What this task involves: List every line below containing "Click".

Extracted material:
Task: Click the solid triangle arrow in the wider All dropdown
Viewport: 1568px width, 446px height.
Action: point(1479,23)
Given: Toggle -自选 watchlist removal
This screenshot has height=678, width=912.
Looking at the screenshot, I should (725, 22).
--
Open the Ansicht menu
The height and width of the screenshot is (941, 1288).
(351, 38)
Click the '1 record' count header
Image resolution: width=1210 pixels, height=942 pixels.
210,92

Answer box:
Task: Click the solid triangle arrow in the wider All dropdown
Click the '1 record' count header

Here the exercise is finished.